_INPUT RECORDS_
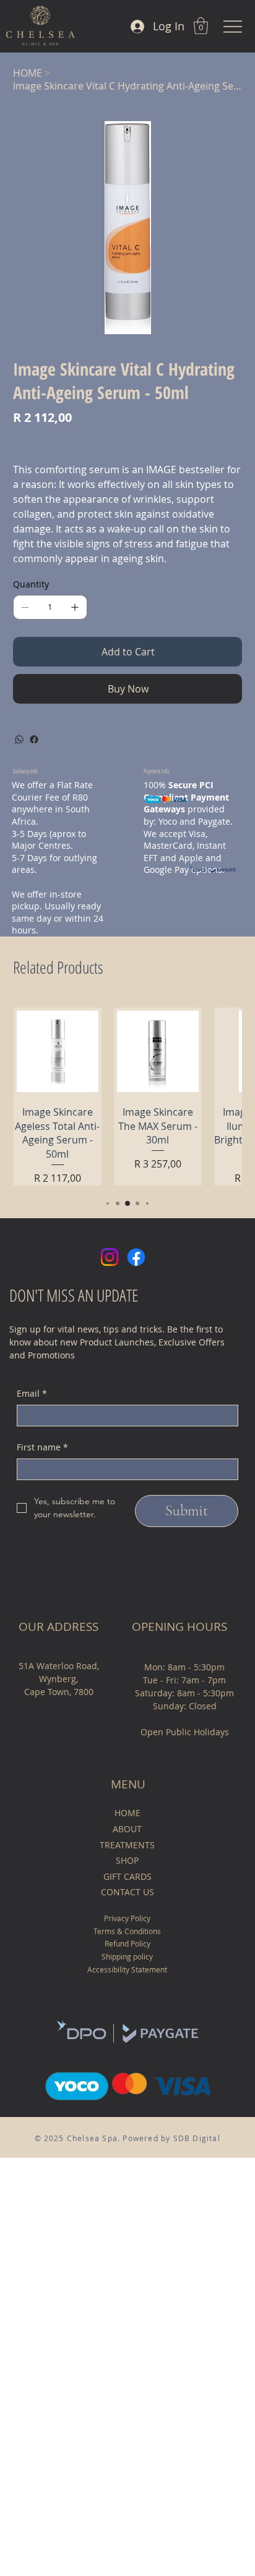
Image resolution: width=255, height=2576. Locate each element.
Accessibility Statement (127, 1969)
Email (32, 1393)
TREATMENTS (127, 1845)
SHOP (127, 1860)
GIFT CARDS (127, 1876)
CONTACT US (127, 1892)
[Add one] (75, 607)
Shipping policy (127, 1956)
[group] (128, 1096)
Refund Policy (127, 1943)
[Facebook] (34, 739)
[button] (201, 25)
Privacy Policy (127, 1918)
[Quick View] (58, 1051)
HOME (127, 1813)
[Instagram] (109, 1257)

_THE TASK_
Print the line containing "[button] (201, 25)" and every line after it to the end of the records above, exactly as written, and nothing else.

_WORKED SOLUTION_
[button] (201, 25)
Privacy Policy (127, 1918)
[Quick View] (58, 1051)
HOME (127, 1813)
[Instagram] (109, 1257)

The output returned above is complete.